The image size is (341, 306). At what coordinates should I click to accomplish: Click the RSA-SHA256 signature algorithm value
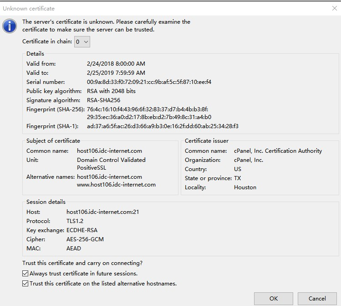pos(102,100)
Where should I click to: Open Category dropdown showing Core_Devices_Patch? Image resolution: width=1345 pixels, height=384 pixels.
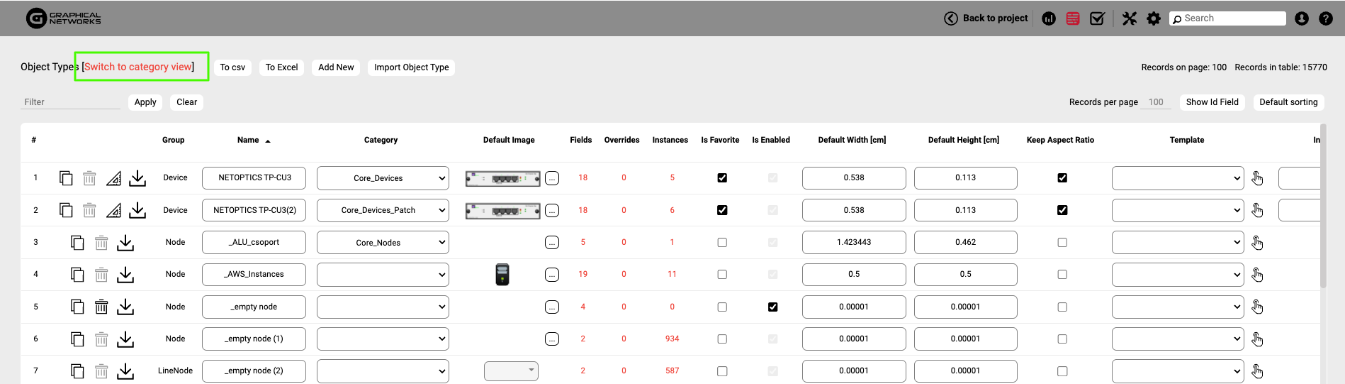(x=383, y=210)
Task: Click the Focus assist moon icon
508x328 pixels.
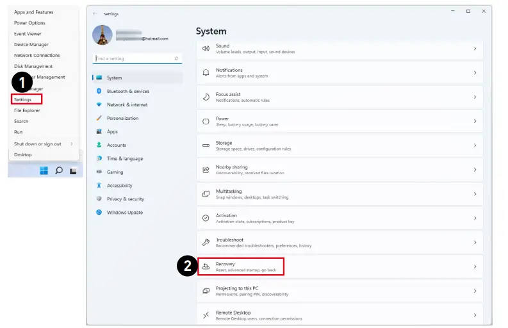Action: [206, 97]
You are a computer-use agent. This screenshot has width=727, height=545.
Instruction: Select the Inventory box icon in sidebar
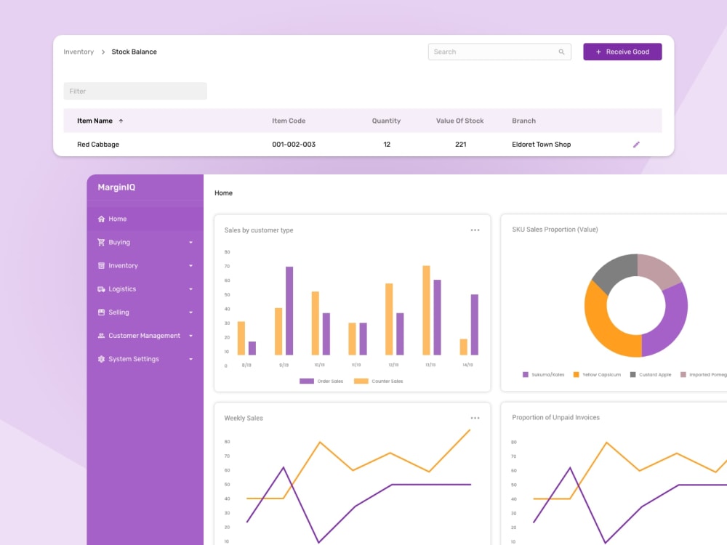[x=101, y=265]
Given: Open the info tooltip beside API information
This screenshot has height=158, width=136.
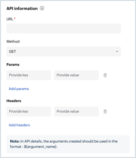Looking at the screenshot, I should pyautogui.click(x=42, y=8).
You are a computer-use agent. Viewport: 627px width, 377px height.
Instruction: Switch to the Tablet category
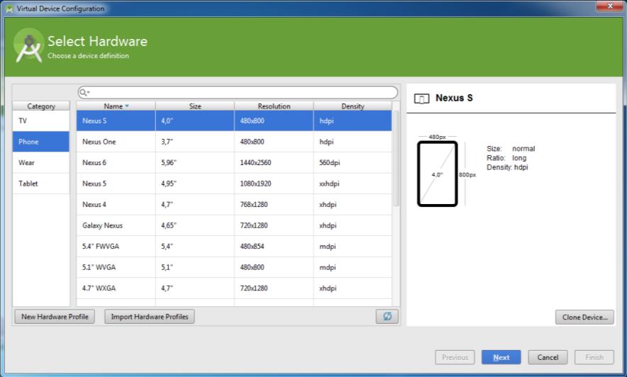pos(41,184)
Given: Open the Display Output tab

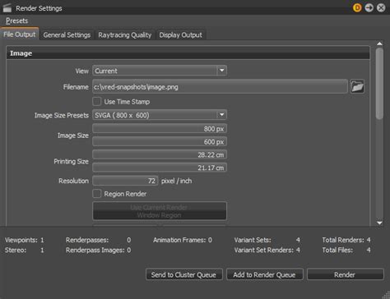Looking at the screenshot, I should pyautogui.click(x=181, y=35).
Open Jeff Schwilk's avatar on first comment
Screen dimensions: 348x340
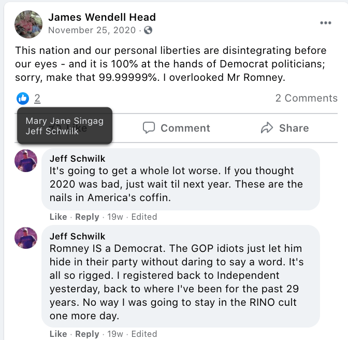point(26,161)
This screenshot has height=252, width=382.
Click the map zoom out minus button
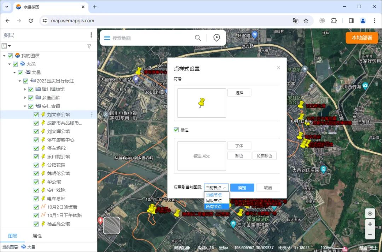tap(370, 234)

==

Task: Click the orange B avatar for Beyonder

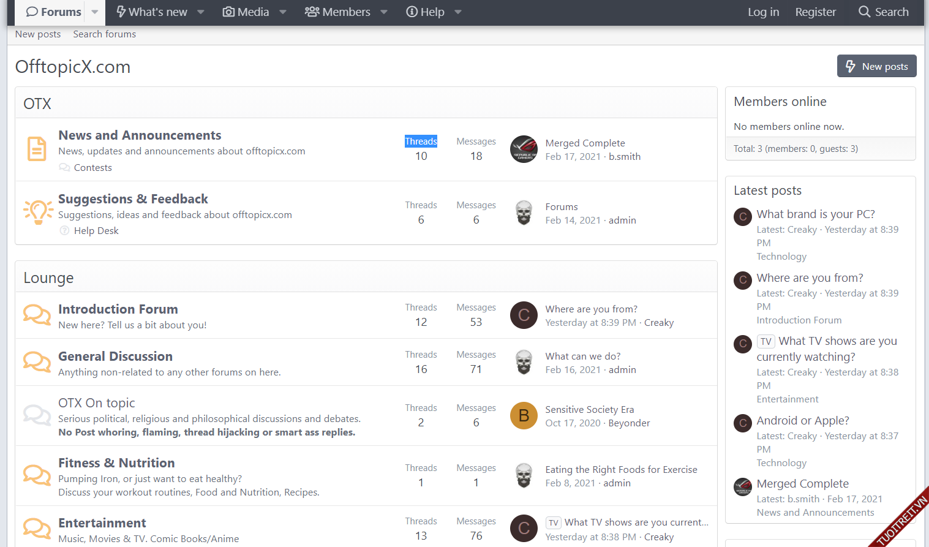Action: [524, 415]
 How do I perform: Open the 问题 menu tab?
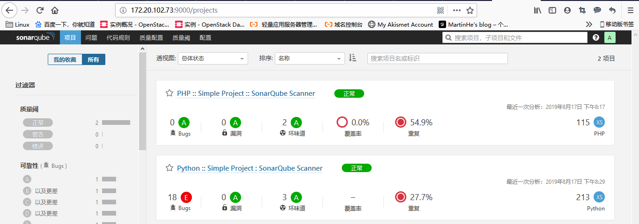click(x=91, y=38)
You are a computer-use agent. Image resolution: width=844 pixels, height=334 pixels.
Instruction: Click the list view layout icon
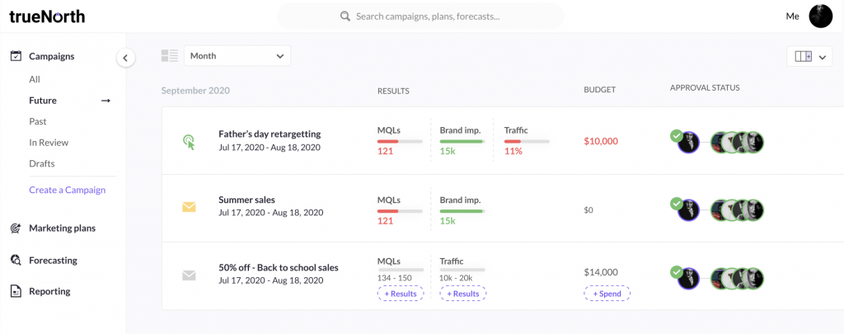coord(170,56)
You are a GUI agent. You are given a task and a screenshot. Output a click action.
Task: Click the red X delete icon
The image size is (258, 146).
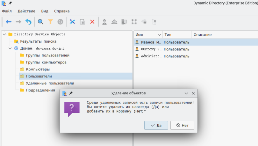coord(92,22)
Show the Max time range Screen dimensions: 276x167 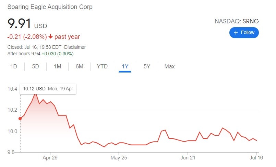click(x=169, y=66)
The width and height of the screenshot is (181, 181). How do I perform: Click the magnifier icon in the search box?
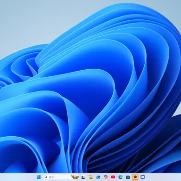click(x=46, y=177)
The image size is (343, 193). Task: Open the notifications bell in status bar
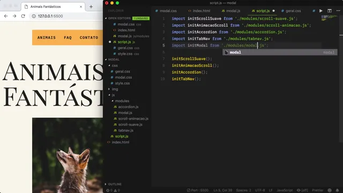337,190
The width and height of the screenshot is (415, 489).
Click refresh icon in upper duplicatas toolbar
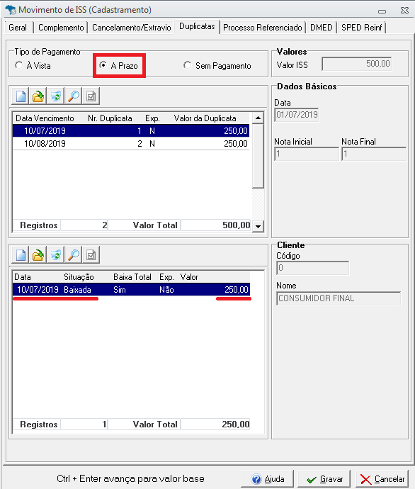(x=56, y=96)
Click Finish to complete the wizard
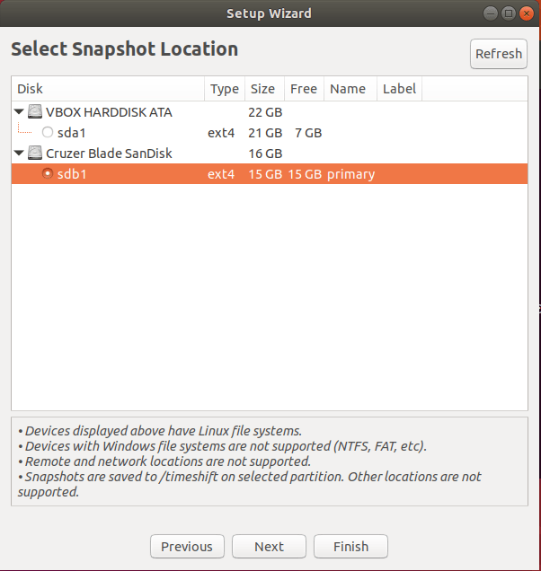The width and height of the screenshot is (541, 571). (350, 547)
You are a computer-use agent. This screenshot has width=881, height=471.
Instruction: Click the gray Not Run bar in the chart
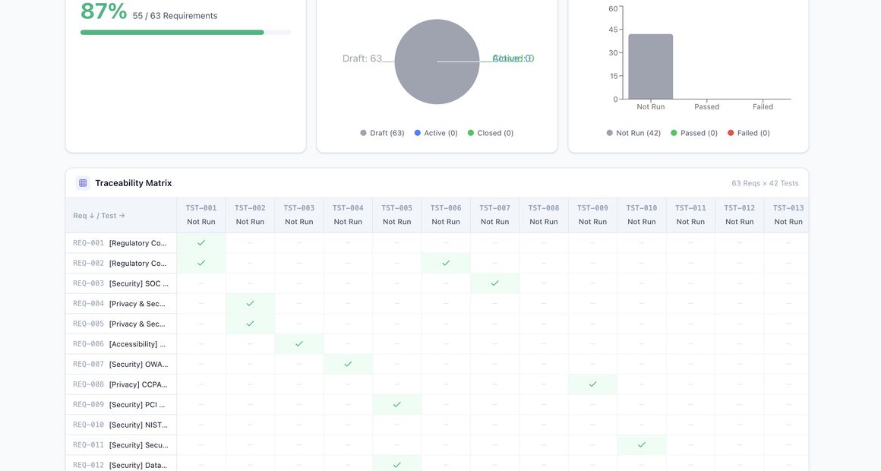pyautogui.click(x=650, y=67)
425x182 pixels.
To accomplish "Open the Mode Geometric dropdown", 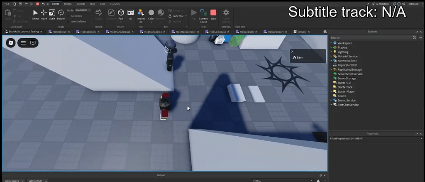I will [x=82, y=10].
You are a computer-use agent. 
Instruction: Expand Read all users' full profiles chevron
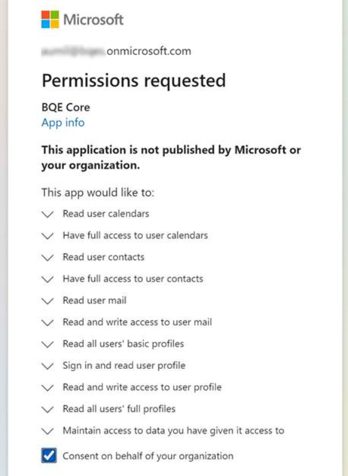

...

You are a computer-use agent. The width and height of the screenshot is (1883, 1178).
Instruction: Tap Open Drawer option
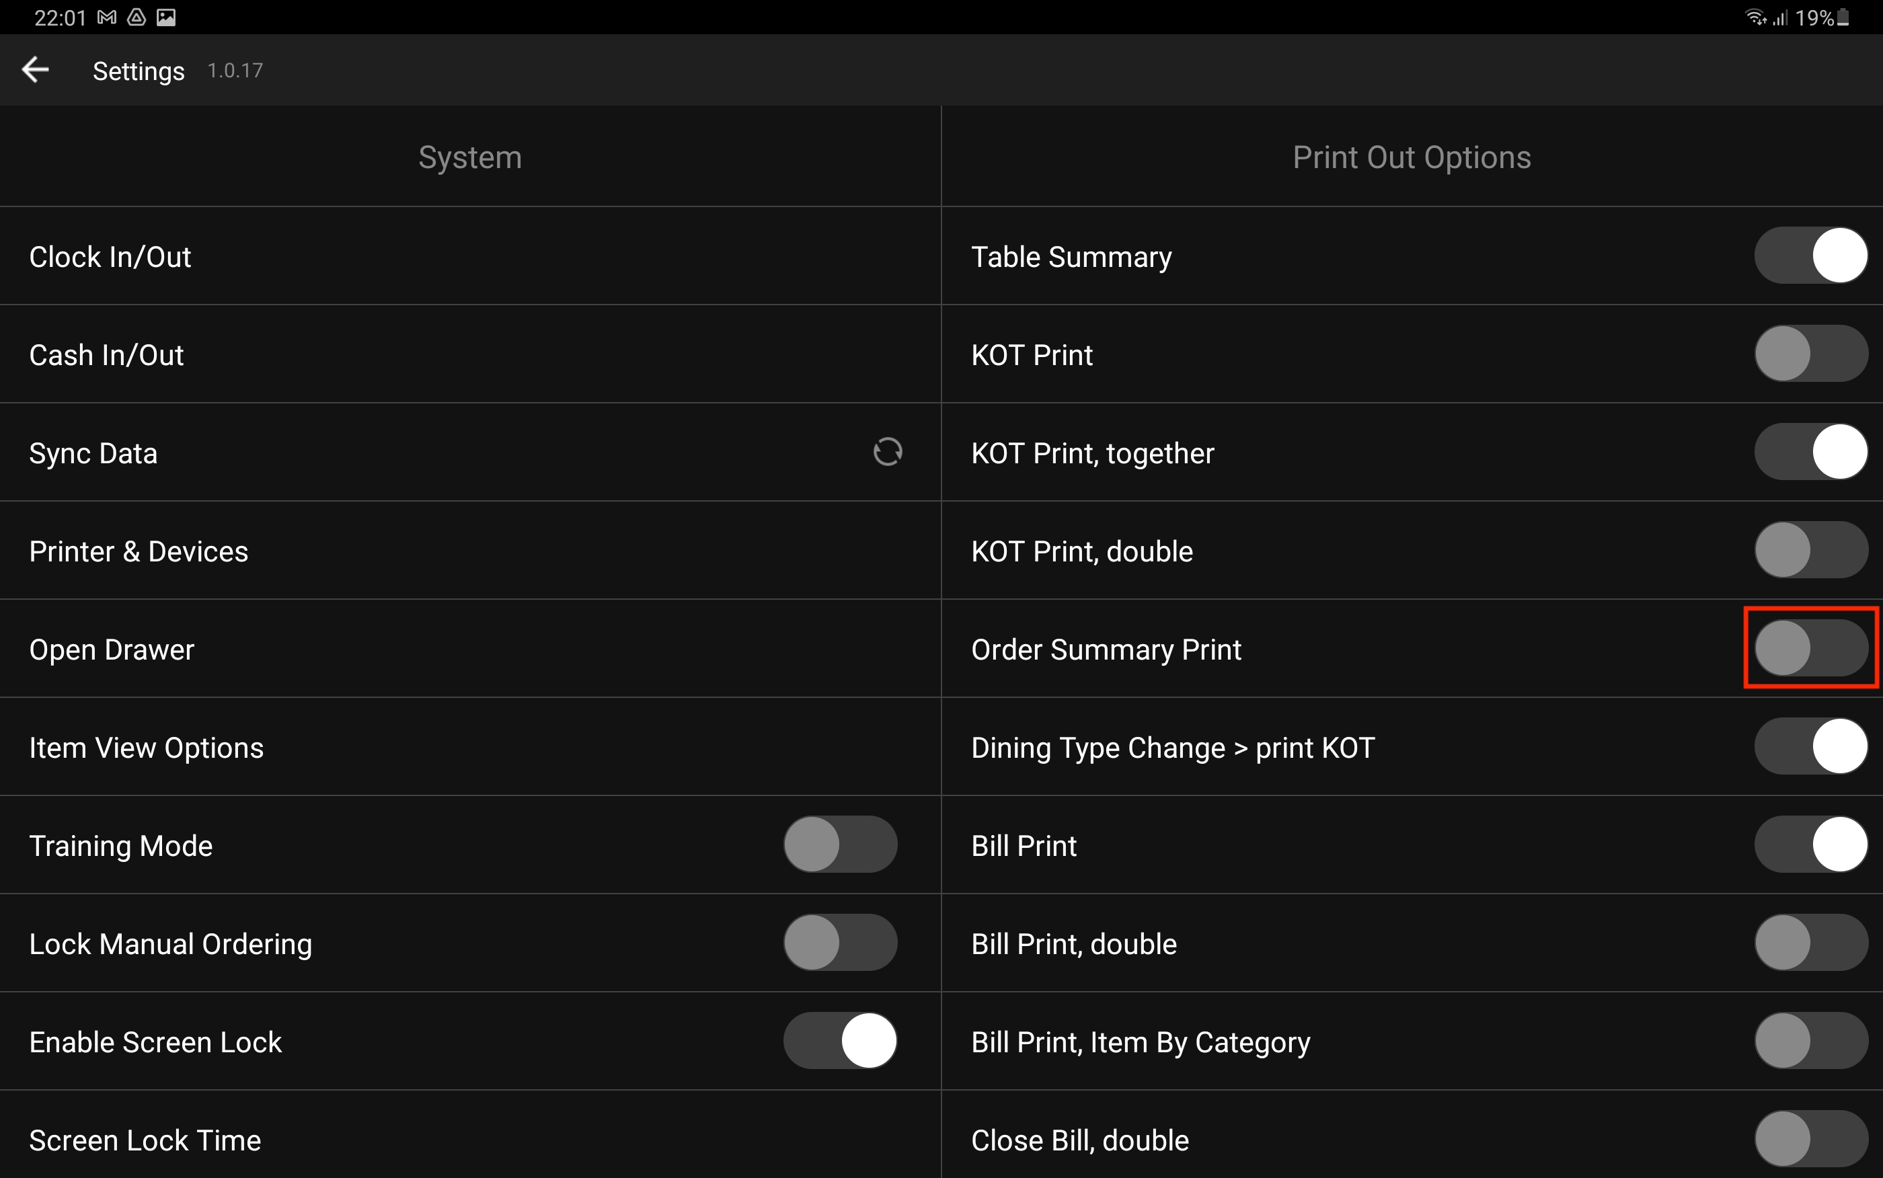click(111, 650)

YOUR OBJECTIVE:
The answer should consist only of the lines above from the one with "The image size is (341, 306)." through the one with "Given: Open the info", repeated exactly, with no pictures among them.

OUTPUT FOR THIS TASK:
The image size is (341, 306). At what coordinates should I click to accomplish: Click the RSA-SHA256 signature algorithm value
pos(102,100)
Where should I click to: Open Category dropdown showing Core_Devices_Patch? Image resolution: width=1345 pixels, height=384 pixels.
(x=383, y=210)
Task: Click the Focus assist moon icon
508x328 pixels.
Action: [206, 97]
You are a computer-use agent. This screenshot has width=727, height=545.
Instruction: Select the Inventory box icon in sidebar
[x=101, y=265]
Given: Open the info tooltip beside API information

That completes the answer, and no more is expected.